De fait, un tel ralentissement de la croissance économique globale a pour corollaires mécaniques l’augmentation de la mortalité des entreprises, la stagnation des investissements et la propagation d’un climat d’attentisme peu louables, entre autres effets indésirables.

 

F.N.H. : Sommes-nous, selon-vous, dans un ralentissement conjoncturel ou structurel de la croissance mondiale ?

H. B. A. : De fait, un ralentissement conjoncturel de la croissance mondiale est généralement le fruit d’un évènement isolé, qu’il soit d’ordre politique, économique ou social, dans un pays de tout premier plan, d’un point de vue économique, au niveau mondial.

Or, en l’espèce, nous anticipons un alignement négatif des planètes, si l’expression est permise, puisque concomitamment, les Etats-Unis, l’Europe et l’Asie devraient enregistrer des replis majeurs de leur croissance en 2019.

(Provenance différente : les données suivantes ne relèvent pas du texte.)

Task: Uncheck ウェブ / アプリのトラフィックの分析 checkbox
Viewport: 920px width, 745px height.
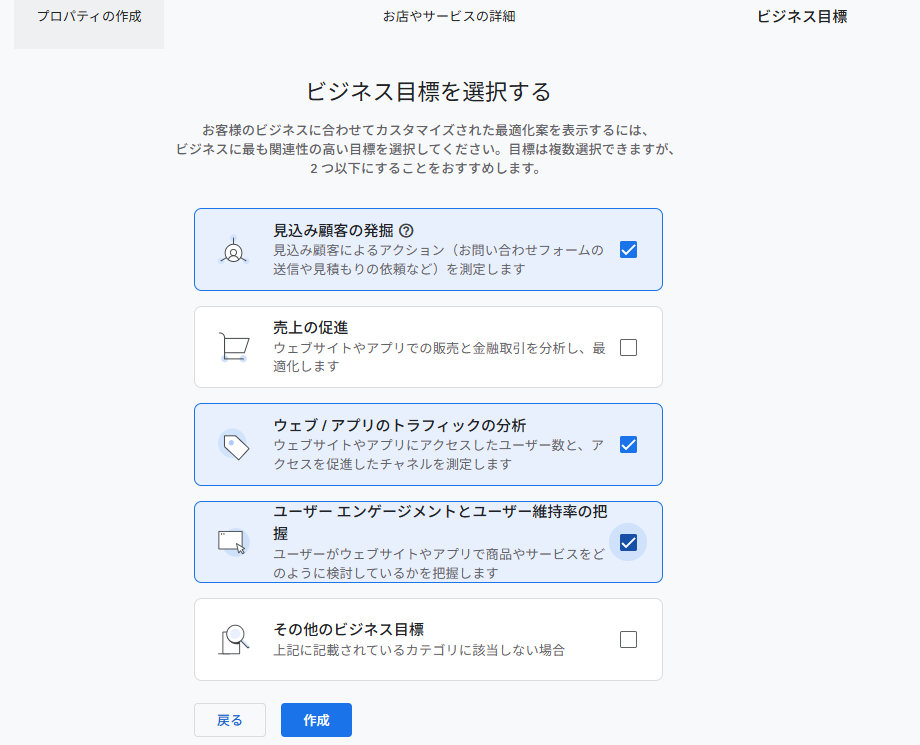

Par voie de conséquence, nous semblons bel et bien en passe d’affronter un ralentissement relativement sérieux de la croissance économique, d’ordre structurel.

Toutefois, par essence, les phases de croissances économiques (Kichin, Juglar, Kondradtiev…) sont cycliques et doivent, nécessairement, aboutir à des phases de reprises subséquentes, au détriment des modèles économiques actuels.

Ainsi, une certaine désindustrialisation, une tendance à la tertiarisation marquée, voire à l’ubérisation, devraient, en théorie, permettre de prendre le relais de la croissance mondiale future, les modèles actuels pouvant, par certains aspects, avoir montré leurs limites concrètes.

 


A lire >  Défaillances d’entreprises : la hausse se poursuit


 

F.N.H. : Euler prévoit une hausse de 4% des défaillances d’entreprises au Maroc en 2019. Quels seraient les secteurs les plus exposés ?

H. B. A. : Le Maroc est appelé à pâtir de la tendance généralisée des défaillances d’entreprises sus-évoquée, étant pleinement et globalement intégré à l’économie mondialisée.

Toutefois, il convient de rappeler que le tissu économique, dans notre pays, souffre de quelques maux structurels : surcapacités, faibles investissements en recherche et développement, faible qualification du capital humain, trop grande facilité de création d’entreprises, de plus en plus sous-capitalisées, tendance quasi-culturelle à l’allongement artificiel des délais de paiements, etc. Ces maux sont particulièrement prononcés dans certains secteurs, BTP et distribution en tête.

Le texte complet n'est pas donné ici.